Why does increasing the voltage supply speed circuits up?

Thread Starter

Jatepola

Joined Apr 7, 2010
1
So, why does increasing the voltage supply speed circuits up? I see that it increases power consumption due to P=C*V^2*f, and I see that increasing the frequency obviously makes everything run faster, but I can't see why increasing the voltage reduces the propagation delay in the circuit.

Is it just because by increasing the voltage and keeping the resistance constant, we're actually increasing the current and, therefore, electrons move faster, internal capacitors charge and discharge faster or is it something more complicated?

Any help will be much appreciated, thanks.

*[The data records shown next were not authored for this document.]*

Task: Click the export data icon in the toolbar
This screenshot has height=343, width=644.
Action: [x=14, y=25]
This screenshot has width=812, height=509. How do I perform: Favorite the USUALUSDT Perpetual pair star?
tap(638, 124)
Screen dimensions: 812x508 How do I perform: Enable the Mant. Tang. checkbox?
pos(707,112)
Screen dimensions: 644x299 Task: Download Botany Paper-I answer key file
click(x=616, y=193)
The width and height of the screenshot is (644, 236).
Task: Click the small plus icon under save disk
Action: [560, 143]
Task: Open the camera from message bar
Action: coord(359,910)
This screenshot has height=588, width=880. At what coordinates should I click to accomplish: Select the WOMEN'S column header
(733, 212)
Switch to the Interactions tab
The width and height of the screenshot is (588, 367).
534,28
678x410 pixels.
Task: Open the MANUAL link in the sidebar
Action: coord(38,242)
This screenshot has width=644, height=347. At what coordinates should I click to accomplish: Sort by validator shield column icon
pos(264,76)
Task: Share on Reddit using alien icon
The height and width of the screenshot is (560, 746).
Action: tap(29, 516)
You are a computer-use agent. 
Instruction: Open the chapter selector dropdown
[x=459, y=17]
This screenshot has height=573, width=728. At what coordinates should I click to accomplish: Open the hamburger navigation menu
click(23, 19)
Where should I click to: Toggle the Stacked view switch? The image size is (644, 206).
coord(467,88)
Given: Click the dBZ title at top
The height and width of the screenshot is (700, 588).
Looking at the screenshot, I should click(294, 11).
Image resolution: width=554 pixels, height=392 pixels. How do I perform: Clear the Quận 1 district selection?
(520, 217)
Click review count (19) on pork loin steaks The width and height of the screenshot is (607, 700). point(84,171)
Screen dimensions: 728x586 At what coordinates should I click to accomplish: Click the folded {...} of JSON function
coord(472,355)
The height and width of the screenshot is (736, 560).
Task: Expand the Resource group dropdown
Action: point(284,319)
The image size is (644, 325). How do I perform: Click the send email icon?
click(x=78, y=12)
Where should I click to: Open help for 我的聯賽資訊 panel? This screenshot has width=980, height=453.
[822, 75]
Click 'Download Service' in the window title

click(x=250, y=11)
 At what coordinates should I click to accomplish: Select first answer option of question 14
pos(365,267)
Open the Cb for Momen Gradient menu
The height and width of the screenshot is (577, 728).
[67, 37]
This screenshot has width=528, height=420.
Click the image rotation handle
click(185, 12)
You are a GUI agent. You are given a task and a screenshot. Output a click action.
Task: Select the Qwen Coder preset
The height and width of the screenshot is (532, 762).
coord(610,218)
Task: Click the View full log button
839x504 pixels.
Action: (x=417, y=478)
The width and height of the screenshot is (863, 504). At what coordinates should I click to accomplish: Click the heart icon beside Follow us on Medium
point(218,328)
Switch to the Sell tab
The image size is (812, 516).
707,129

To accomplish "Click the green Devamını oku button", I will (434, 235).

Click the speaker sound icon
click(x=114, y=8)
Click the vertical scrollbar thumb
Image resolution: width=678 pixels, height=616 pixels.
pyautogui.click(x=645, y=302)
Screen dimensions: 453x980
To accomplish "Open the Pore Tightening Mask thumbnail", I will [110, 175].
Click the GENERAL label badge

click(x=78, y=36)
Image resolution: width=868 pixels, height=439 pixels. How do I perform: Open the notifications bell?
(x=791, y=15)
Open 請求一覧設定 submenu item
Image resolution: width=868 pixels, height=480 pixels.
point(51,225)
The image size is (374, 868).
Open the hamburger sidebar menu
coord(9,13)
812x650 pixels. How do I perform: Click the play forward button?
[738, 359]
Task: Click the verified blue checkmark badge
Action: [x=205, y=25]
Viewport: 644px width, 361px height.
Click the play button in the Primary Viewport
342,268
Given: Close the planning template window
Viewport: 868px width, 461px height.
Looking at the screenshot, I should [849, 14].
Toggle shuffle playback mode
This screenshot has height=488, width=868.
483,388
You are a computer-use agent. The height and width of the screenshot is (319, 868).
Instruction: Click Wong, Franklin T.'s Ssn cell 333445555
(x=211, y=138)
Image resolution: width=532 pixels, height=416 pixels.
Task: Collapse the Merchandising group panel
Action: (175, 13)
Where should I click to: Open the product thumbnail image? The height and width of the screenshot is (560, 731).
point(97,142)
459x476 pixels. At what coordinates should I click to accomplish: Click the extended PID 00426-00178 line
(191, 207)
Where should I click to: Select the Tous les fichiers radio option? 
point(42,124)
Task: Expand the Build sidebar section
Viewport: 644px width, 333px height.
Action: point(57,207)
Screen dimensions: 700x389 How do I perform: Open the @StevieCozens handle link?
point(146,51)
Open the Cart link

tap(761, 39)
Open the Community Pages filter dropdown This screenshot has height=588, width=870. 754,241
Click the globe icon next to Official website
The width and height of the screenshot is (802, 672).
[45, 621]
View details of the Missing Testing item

(I'm talking about digital CMOS circuits)
 

Ghar

Joined Mar 8, 2010
655
The time required to charge a capacitor is independent of voltage.
Though you get a higher current you need to go up to a higher voltage which gives you no net effect.
Remember that time constant is RC.

The speed up comes from reducing the on-resistance of your transistors. The higher gate-source voltage makes them "turn on more".
That reduction in resistance causes the speed up.

You could also say that you're increasing the current output of the transistors, if you're thinking of it as a current source charging a capacitor.

One or the other is the appropriate idea depending on the region of operation. With CMOS the transistors go through all 3 regions so both ideas work at some point.
 
Last edited:

Audioguru

Joined Dec 20, 2007
11,248
Ordinary CD4xxx Cmos logic is fairly slow unless the supply is 18V.
But 74HCxxxx Cmos is also low power but is high speed and works from a supply that is 2V to 6V.